A Justiça do Trabalho determinou que uma empresa de serviços administrativos de Ipatinga indenizasse uma ex-funcionária diagnosticada com Transtorno do Espectro Autista (TEA) após constatar que a trabalhadora foi alvo de provocações e atitudes desrespeitosas por parte de seus superiores.
A decisão, unânime da 2ª Turma do Tribunal Regional do Trabalho de Minas Gerais (TRT-MG), acompanhou o voto do desembargador Lucas Vanucci Lins. Apesar de manter a condenação da 4ª Vara do Trabalho de Coronel Fabriciano, o tribunal reduziu a indenização de R$ 12 mil para R$ 5 mil.

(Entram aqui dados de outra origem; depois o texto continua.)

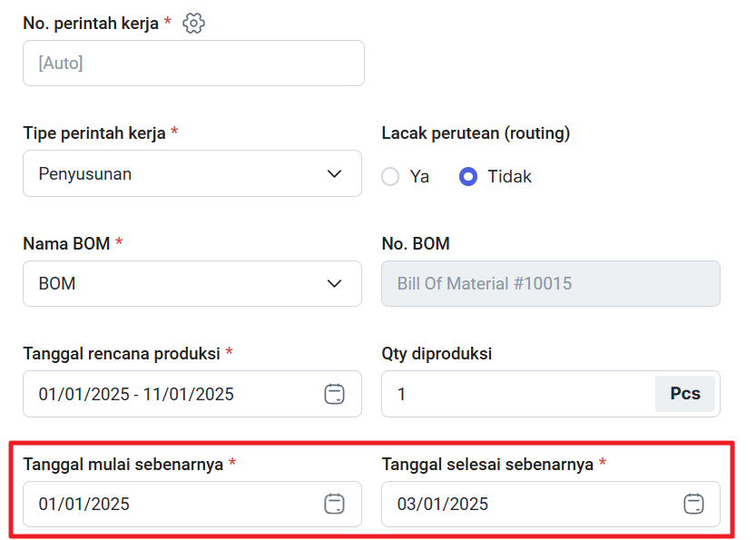Click the 03/01/2025 actual finish date field

551,504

O caso, conforme o processo, envolveu uma supervisora cujo diagnóstico de TEA foi confirmado em 2021. A informação era de conhecimento dos colegas e da chefia. A trabalhadora relatou que dois de seus superiores a sujeitavam a situações desconfortáveis, como desorganizar sua mesa deliberadamente e encostar em seus ombros, cientes de que o toque físico gerava incômodo.
Além disso, comentários irônicos e alusões à sua condição tornaram-se frequentes, levando-a a desenvolver crises de ansiedade no trabalho. Testemunhas confirmaram que os chefes tocavam intencionalmente o corpo da funcionária, sabendo que ela poderia repetir o gesto devido a seu padrão comportamental. Uma testemunha também mencionou que, após um teste de QI que apontou um resultado acima da média, um dos superiores insinuou que teria um desempenho superior ao dela, causando constrangimento.

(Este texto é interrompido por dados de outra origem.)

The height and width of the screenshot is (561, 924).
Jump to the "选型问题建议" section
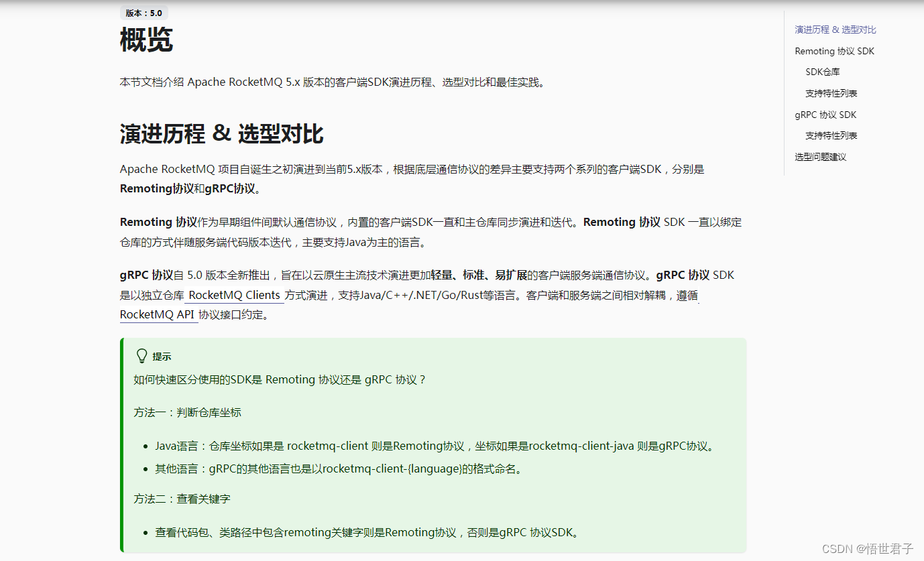click(820, 156)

A empresa defendeu que o ambiente de trabalho era descontraído e que as brincadeiras eram direcionadas a todos os funcionários, mas não conseguiu comprovar que as atitudes não visavam especificamente a condição da empregada.

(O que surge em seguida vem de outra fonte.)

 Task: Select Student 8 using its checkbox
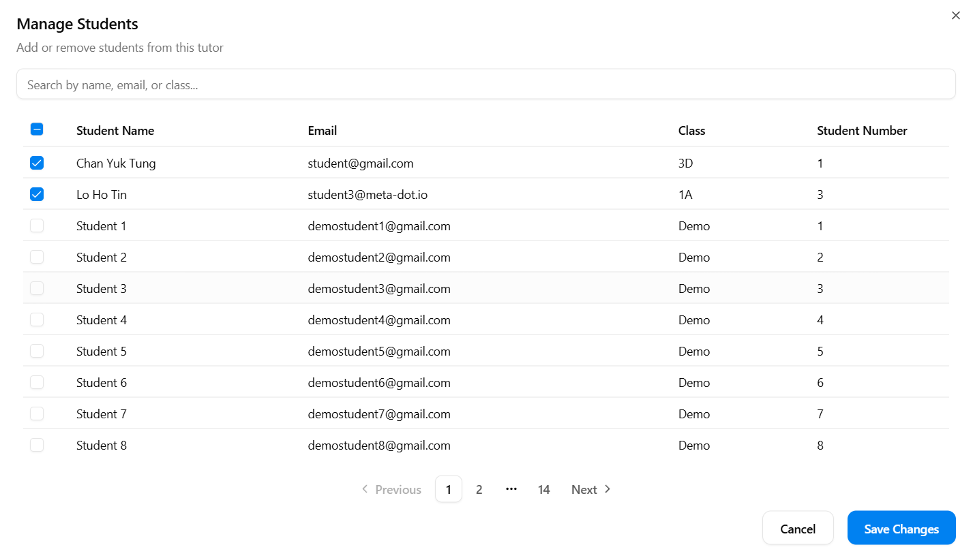point(37,445)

A sentença de primeira instância considerou que as condutas ultrapassaram os limites do convívio profissional, especialmente por parte de pessoas em posição hierárquica superior, explorando características ligadas ao autismo da funcionária. Para o TRT-MG, o desconforto da autora, somado aos impactos em sua saúde emocional, exclui qualquer alegação de simples descontração.
Não houve recurso ao Tribunal Superior do Trabalho (TST), e o processo foi arquivado definitivamente.